I presume this article is targeted at young (aged 25-40) Melbourne’s city dwellers or professionals who have probably known the MoVida brand.  Nevertheless, for a foodie like me who has never heard of it, the article still attracts me with Harden’s tantalizing descriptions.

Thursday, August 12, 2010

Tetsuya's Tokyo

by Tom Bonaventure 
Full article: Tetsuya's Tokyo in Gourmet Traveller


This is an excellent Tokyo food map by one of the world’s renowned Japanese chefs in recent years - Tetsuya Wakuda. In the article, the writer, Pat Nourse, takes us to all of Wakuda’s favourite eateries in Tokyo, Japan.



Nourse introduces Wakuda at the onset to make sure readers know who and how important he is in the culinary world and hence, set the authoritative voice in the article.

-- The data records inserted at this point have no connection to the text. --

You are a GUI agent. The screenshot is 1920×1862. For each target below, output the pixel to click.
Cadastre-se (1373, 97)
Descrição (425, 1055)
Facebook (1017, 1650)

Since this is a feature article, it’s rather long. But the length let Nourse cover a wide range of Japanese dining styles in great details.

The immense amount of details in the article drags readers immediately to the dining table: seeing a master of Japanese fancy ice cutting cubes from block ice to prepare for your drinks at Star Bar; enjoying a flood of flavour while chewing a slice of unctuous tuna belly that has just been cut by the sushi master; watching a seasoned fugu fillet sizzling over bincho in front of you.

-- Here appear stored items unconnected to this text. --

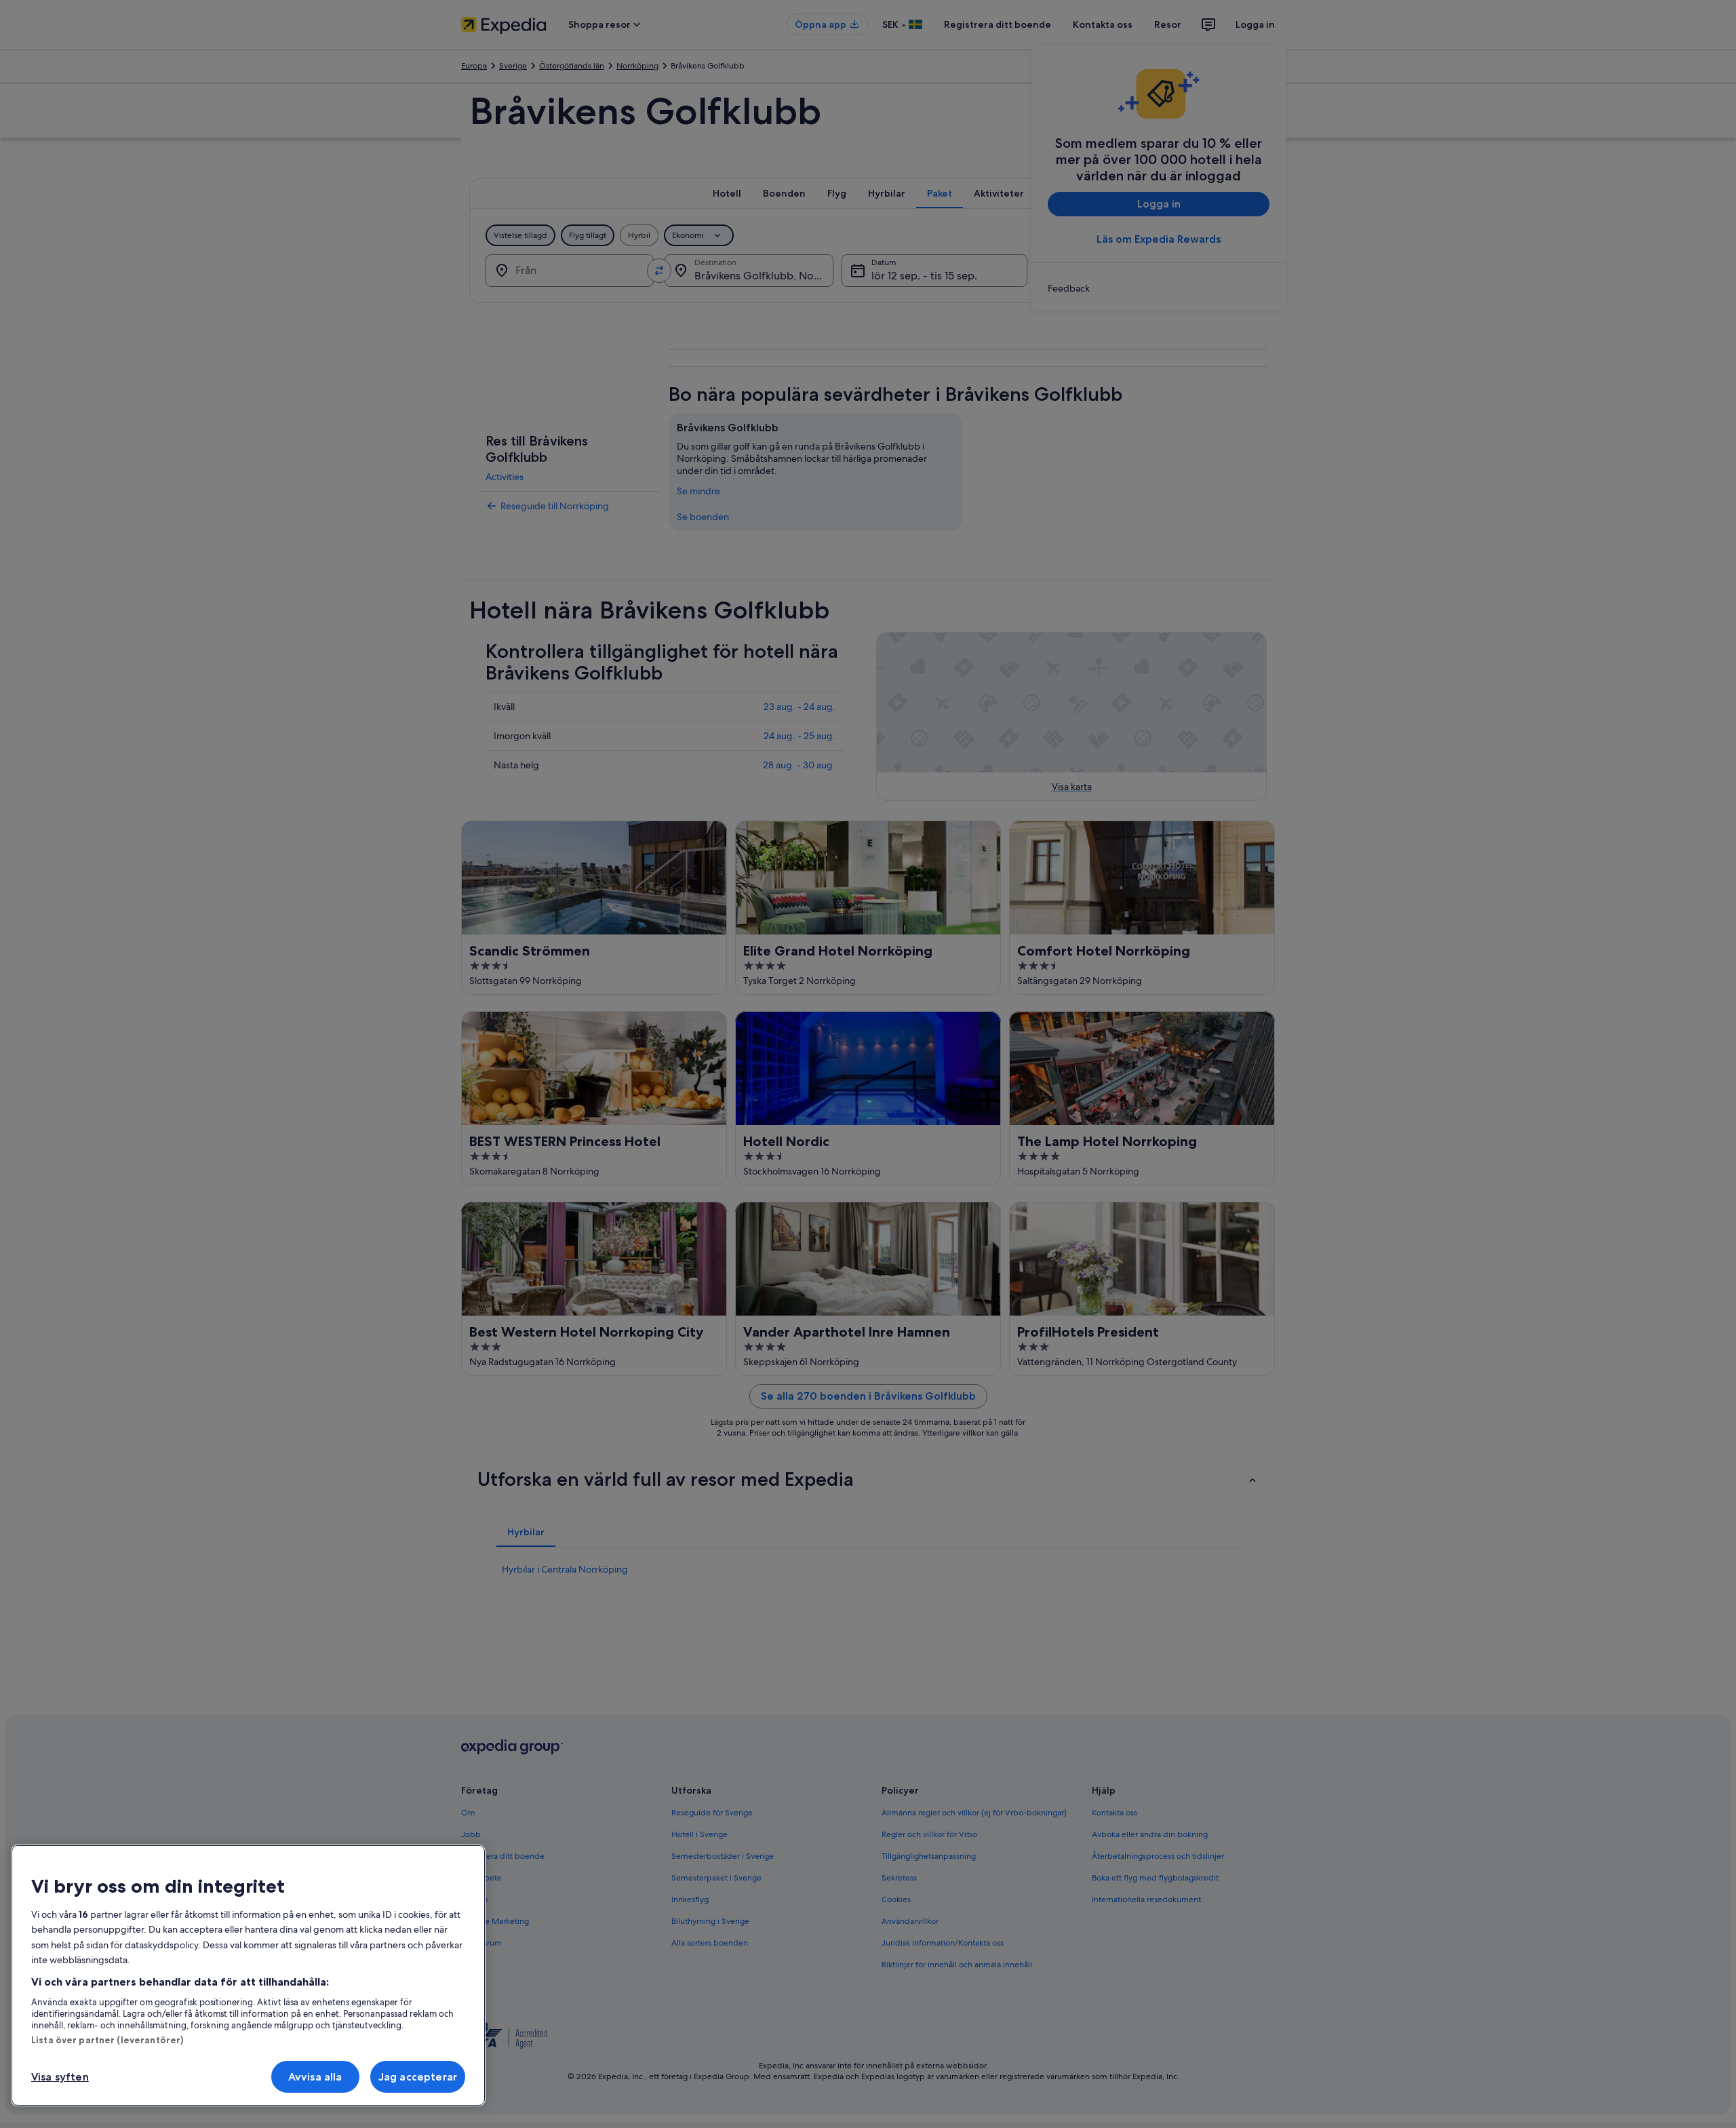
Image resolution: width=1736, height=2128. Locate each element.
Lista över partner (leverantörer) (107, 2039)
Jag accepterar (417, 2076)
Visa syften (60, 2076)
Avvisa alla (315, 2076)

Gourmet dining in Tokyo is not a new topic. However, Nourse has still managed to provide surprises and wonders (grilled foie gras with miso and turnips, anyone?). This is mainly because Wakuda is such an authority in Japanese cuisine and his analysis on his favourite eateries is unique and persuasive. Who’s better than Wakuda to show you where to eat in Tokyo if you’re willing to splurge?

The article not only accurately portrays different styles of Japanese cuisine (including a couple of western cuisines with a Japanese twist), but it also depicts the Japanese’s adherence to excellence. For example, when explaining why most of his favourite eateries are in Ginza, Wakuda said “Tokyo is Ginza” because for any business, simply being in Ginza is an assurance of excellence. Also, many restaurants in Japan specialize in a single style of dining, because specialization ensures perfection.

I presume this article is targeting affluent Australian readers who are interested in travelling and Japanese cuisine.  Given the high quality of food in these eateries, one has to be prepared to splurge.